Europe: Economic Recovery Expands Policy Space to Deal with Inflation
■ As the underlying inflation rate remains high, the European Central Bank recognizes the need to continue to raise interest rates significantly
■ The possibility of avoiding serious recession increases, and there is more room to maintain the inhibitory policy interest rate
Yesterday, the minutes of the meeting of the European Central Bank (ECB) Management Committee held on February 2 were announced. At its meeting on February 2, the European Central Bank Management Committee decided to raise the policy interest rate by 0.50%, stating that it would implement an additional 0.50% increase at the next meeting of the Management Committee in March, and assess the trend of the follow-up monetary policy. In other countries such as the United States, as inflation peaked, more and more central banks are slowing down the pace of interest rate increases. However, the European Central Bank has made it clear that it will maintain its stance of curbing inflation and continue to raise interest rates significantly
In the minutes of the meeting, the European Central Bank assessed that compared with last December, the short-term price outlook became more balanced, and the current policy interest rate level was in a neutral range, expected to reach 2%. It is clear that the central bank recognizes the need to significantly raise interest rates and maintain policy interest rates at this level in order to achieve an early return to the inflation target. It was also confirmed that although participants reached broad consensus on the need to continue tightening monetary policy, they were cautious about policy communication after March. In order to avoid "commitment" to future policies and clarify the "intention" of short-term monetary policy, the statement seems to have been revised.
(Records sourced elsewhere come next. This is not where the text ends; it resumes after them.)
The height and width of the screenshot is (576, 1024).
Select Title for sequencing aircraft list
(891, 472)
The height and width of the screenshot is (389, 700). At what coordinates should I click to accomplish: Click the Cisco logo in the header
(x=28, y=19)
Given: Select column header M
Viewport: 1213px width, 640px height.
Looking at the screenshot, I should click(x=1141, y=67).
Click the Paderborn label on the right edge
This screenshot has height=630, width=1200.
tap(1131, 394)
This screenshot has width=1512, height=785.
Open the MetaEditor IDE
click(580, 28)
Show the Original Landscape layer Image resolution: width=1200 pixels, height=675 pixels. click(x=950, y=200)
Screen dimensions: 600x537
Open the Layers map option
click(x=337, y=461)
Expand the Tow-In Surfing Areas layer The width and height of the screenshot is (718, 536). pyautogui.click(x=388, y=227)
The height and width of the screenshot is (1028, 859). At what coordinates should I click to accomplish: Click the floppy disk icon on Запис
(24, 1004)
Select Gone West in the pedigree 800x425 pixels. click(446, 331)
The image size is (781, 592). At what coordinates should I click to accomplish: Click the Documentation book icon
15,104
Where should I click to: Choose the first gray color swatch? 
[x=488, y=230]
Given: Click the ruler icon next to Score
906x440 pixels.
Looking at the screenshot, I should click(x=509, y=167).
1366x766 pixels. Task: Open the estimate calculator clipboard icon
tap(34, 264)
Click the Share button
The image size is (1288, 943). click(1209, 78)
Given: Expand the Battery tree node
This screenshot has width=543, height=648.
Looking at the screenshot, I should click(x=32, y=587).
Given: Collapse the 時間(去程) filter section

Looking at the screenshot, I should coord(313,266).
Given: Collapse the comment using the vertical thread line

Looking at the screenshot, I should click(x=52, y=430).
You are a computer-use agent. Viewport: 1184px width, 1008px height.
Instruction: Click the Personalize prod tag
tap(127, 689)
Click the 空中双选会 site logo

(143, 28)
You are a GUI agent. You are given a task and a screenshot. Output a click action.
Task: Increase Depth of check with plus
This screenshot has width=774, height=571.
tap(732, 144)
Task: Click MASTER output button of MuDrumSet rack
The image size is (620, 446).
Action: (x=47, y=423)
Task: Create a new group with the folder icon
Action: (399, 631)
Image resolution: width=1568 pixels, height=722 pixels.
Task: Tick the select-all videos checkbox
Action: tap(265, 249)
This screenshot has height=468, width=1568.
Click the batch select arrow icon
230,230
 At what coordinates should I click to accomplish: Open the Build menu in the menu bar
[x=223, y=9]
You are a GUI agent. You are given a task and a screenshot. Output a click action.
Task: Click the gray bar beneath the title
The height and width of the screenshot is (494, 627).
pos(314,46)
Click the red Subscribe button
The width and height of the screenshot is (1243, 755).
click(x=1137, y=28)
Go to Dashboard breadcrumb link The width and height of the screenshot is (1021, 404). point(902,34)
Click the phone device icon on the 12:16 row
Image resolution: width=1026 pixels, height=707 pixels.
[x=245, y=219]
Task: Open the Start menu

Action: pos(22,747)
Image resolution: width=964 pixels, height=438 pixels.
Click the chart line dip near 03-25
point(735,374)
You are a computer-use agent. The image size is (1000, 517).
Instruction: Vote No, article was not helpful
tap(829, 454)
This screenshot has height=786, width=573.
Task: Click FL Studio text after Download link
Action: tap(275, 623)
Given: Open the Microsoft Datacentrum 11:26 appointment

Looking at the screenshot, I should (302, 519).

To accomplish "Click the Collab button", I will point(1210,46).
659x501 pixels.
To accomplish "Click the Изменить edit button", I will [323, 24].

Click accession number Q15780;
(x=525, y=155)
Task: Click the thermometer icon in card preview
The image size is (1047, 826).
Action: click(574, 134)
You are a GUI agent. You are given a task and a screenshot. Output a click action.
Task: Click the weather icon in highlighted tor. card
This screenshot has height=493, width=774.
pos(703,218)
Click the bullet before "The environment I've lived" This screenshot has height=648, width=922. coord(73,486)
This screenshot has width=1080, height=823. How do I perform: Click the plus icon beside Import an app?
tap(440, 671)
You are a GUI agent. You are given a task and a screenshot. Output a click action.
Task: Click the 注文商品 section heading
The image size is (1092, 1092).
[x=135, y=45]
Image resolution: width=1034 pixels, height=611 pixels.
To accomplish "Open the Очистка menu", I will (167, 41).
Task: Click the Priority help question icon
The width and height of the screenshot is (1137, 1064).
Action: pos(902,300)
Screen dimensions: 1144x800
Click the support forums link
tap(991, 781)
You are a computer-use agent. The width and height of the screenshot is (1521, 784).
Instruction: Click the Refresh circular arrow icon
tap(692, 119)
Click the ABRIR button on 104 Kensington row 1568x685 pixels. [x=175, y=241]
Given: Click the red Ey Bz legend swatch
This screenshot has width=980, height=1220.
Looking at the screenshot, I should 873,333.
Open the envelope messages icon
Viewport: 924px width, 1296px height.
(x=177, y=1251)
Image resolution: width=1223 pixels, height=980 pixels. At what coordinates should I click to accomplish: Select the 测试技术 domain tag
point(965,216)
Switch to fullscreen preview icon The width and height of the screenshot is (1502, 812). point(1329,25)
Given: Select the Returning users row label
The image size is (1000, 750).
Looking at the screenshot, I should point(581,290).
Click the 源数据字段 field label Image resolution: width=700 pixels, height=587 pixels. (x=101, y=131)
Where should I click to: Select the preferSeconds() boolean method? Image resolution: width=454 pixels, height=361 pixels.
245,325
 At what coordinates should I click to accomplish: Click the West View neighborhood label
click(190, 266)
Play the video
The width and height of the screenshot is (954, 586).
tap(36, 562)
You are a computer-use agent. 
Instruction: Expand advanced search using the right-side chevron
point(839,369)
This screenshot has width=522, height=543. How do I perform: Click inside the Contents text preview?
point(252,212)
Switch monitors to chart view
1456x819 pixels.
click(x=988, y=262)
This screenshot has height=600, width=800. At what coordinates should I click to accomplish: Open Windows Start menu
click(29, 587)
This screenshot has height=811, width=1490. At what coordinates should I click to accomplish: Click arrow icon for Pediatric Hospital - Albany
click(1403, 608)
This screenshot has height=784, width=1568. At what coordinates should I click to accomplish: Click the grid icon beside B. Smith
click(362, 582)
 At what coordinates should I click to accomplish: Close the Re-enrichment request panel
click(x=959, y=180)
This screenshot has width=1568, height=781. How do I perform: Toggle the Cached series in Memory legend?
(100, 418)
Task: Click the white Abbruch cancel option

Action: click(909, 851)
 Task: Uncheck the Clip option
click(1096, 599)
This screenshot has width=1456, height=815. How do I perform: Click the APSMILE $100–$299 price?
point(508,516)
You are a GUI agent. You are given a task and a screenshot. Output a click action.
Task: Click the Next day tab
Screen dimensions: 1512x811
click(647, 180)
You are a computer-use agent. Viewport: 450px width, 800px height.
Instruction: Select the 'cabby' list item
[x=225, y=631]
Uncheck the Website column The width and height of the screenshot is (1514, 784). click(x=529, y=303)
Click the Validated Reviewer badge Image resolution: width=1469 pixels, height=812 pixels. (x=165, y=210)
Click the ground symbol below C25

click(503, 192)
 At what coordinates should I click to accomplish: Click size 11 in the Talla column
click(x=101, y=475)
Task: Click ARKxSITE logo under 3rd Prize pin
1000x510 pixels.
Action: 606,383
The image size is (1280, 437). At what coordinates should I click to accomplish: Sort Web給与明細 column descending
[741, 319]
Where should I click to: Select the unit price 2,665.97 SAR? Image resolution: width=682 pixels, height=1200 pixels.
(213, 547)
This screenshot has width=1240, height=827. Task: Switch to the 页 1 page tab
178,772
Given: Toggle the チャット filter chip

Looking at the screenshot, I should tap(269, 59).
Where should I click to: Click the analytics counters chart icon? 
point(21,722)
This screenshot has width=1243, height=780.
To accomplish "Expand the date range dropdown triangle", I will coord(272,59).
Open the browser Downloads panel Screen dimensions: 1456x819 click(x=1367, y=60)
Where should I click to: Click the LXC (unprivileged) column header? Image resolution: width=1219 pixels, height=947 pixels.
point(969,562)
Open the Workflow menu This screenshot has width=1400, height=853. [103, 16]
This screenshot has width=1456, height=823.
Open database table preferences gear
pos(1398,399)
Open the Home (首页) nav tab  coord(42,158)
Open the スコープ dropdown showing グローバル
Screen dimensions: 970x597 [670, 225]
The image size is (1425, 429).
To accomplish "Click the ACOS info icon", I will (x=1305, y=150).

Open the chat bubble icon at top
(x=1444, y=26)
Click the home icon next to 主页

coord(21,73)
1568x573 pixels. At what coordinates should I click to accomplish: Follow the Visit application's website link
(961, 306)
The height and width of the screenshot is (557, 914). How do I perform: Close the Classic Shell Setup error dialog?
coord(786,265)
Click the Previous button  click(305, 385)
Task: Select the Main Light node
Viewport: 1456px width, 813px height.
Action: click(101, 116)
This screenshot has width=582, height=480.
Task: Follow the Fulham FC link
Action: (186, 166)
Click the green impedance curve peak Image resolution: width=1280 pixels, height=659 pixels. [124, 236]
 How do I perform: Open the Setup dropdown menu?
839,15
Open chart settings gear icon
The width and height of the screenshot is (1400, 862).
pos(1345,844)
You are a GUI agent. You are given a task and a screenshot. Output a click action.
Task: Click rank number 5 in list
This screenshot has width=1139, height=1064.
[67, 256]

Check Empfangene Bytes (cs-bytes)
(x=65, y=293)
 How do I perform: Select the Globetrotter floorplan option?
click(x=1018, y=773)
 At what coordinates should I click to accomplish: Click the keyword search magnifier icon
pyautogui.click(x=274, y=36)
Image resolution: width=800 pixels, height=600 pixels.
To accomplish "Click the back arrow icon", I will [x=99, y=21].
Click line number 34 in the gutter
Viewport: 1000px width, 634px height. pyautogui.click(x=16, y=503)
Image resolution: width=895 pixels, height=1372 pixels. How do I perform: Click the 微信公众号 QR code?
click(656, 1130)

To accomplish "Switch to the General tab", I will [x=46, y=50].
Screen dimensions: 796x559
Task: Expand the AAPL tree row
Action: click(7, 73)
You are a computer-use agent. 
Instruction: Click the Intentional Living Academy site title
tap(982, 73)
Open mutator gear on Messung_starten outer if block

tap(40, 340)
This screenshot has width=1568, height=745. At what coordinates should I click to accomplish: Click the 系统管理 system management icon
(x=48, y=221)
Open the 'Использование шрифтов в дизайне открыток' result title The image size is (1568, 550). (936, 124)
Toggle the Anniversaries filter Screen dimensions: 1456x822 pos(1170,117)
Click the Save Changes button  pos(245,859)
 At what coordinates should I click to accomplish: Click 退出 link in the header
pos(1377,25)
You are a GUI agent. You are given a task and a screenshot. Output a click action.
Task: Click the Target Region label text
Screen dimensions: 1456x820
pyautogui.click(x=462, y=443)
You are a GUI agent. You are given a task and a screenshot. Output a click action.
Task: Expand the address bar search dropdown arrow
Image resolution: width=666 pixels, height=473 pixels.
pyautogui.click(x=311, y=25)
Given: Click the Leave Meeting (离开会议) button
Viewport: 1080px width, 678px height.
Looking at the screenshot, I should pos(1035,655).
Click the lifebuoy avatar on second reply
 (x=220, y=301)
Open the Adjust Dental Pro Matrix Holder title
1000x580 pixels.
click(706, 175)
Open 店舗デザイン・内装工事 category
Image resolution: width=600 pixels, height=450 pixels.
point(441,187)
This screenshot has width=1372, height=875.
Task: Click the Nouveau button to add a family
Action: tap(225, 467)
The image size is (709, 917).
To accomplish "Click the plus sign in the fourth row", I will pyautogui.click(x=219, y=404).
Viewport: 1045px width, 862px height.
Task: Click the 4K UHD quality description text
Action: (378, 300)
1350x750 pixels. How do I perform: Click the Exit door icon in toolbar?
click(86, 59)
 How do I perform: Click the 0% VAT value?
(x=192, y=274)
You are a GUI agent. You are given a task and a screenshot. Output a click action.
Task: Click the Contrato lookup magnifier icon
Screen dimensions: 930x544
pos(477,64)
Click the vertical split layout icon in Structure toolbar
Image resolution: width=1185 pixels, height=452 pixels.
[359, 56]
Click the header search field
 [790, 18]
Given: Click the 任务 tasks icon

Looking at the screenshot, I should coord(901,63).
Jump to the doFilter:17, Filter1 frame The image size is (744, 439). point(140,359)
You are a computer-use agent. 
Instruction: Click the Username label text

The euro zone consumer price index (HICP, up 8.5% year-over-year) released yesterday slowed for the fourth consecutive month, but the core HICP excluding food, energy, alcoholic beverages and tobacco (up 5.6% year-over-year) has accelerated the pace of growth for the third consecutive month. Although the European Central Bank expects the inflation of energy, food and commodities to slow down, it is expected that wages will increase strongly in the next few quarters, and that in the foreseeable future, the service industry, which has a relatively high proportion of labor costs compared with commodities, will remain high. Many indicators indicating the potential inflation rate are still at a high level, and it is impossible to confirm that the inflation trend has improved. In an interview on February 28, European Central Bank President Ryan said that the criteria for ending the interest rate increase were (1) expected inflation passivation in the forecast period of the next three years, (2) the actual key inflation rate passivation, and (3) the conclusion that financial policy played a role. It said that it would remain unchanged for several quarters after the policy interest rate peaked, and would not immediately adjust even if the underlying inflation slowed significantly. The financial market has also digested the expectation that the monetary policy will be extended to the middle of next year. The yield of German two-year treasury bond has risen to 3.2%, the highest level since 2008. The increased possibility of avoiding a deep recession is considered to give the European Central Bank more policy room for manoeuvre to maintain its policy interest rate at a restricted level.